**ENTRIES SUPPLIED:**
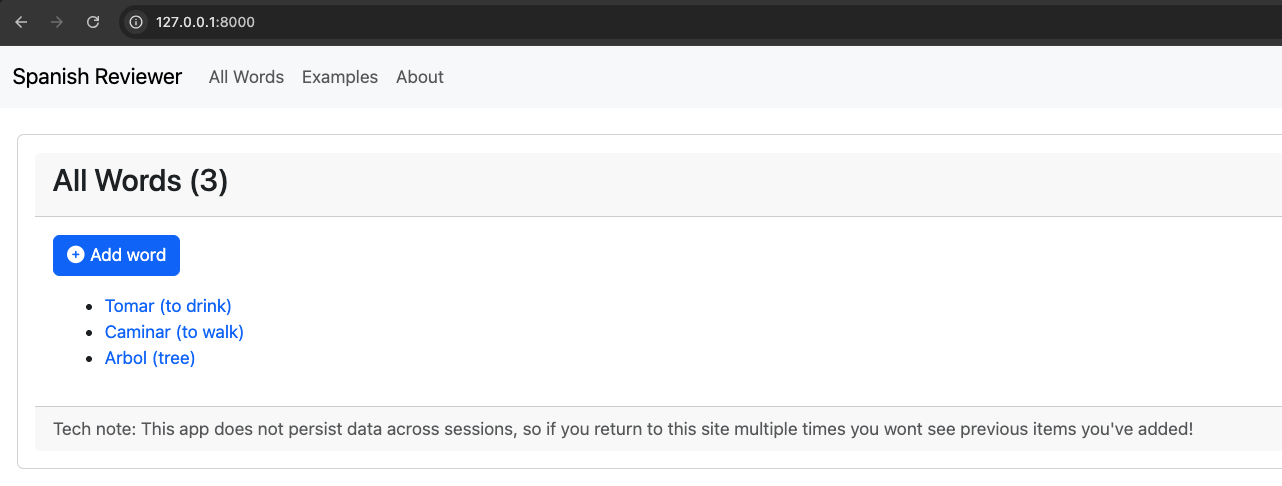The height and width of the screenshot is (486, 1282).
Task: Open the site information icon beside the URL
Action: point(137,22)
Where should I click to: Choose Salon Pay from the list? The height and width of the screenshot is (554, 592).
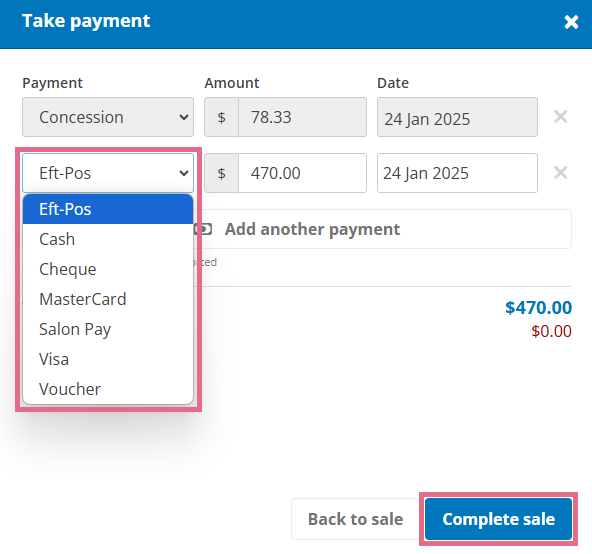coord(108,329)
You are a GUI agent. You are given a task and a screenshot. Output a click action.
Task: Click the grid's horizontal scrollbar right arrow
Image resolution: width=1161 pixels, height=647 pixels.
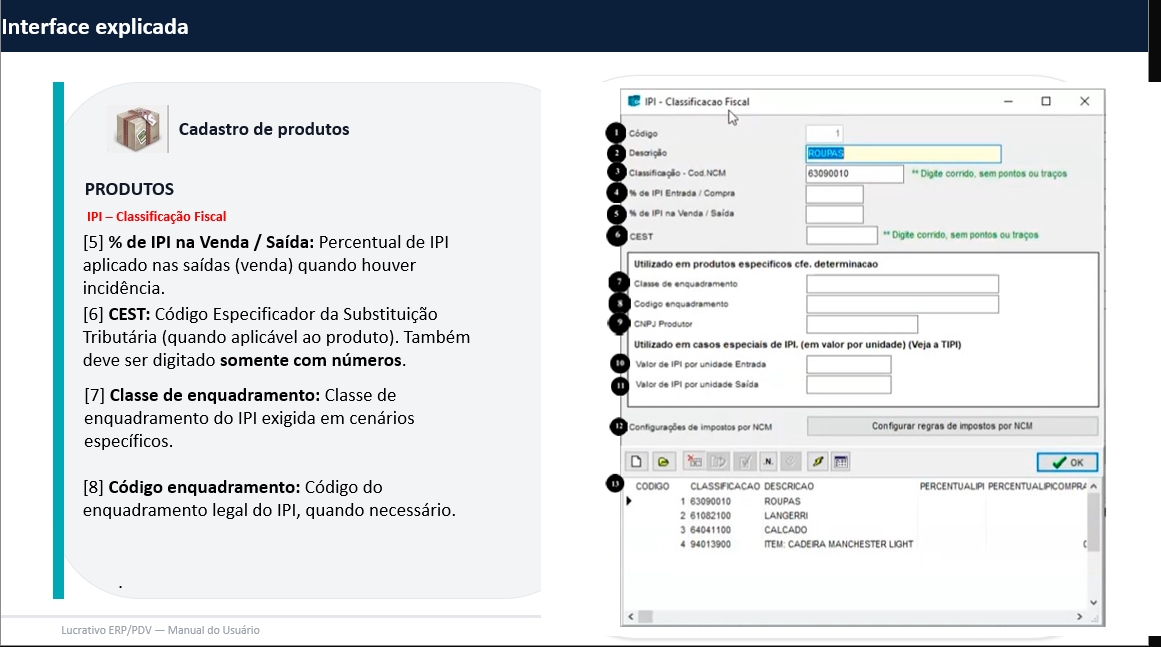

**TASK DESCRIPTION:** Copy the final portion of the records: every line from the one containing "Where should I" through the last, word for word, without pictures.

**OUTPUT OF THE EXERCISE:**
Where should I click to: Choose Salon Pay from the list? The height and width of the screenshot is (554, 592).
coord(108,329)
You are a GUI agent. You are given a task and a screenshot. Output a click action.
Task: Click the grid's horizontal scrollbar right arrow
Image resolution: width=1161 pixels, height=647 pixels.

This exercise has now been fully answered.